- [Work to complete] Look through the data below and output, unchanged, every line from the one holding "Task: Click the New Figure icon" through the one holding "Task: Click the English language button", inclusive. Skip the pictures.

- [Supplied records]

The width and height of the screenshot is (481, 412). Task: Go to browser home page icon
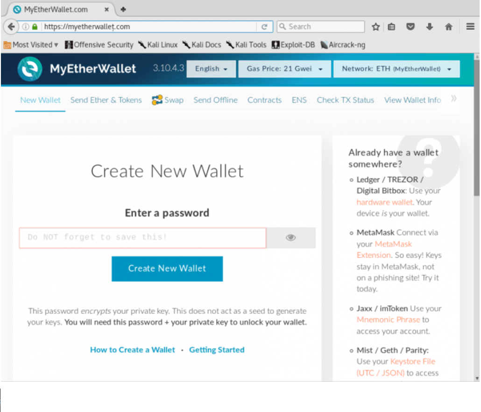click(x=448, y=27)
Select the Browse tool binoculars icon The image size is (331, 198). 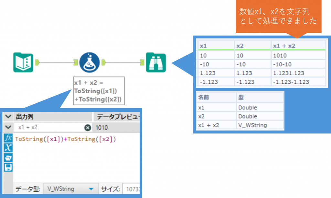click(155, 62)
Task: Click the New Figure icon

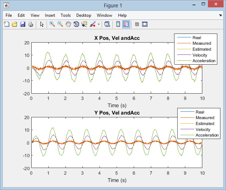Action: [x=7, y=24]
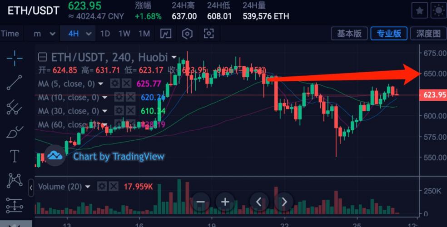
Task: Click the fullscreen screenshot icon
Action: click(x=209, y=34)
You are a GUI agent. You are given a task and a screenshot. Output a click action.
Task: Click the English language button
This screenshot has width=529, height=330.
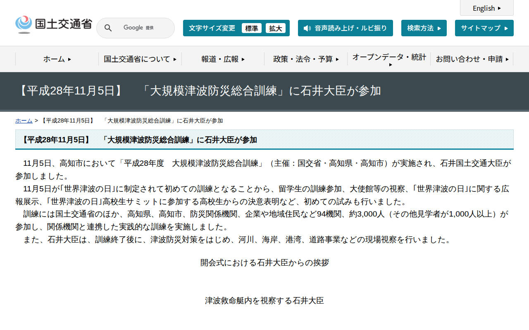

- [Output of the exercise]
Task: Click the New Figure icon

Action: [x=7, y=24]
Task: Click the fullscreen screenshot icon
Action: click(x=209, y=34)
You are a GUI agent. You are given a task and a screenshot. Output a click action.
Task: Click the English language button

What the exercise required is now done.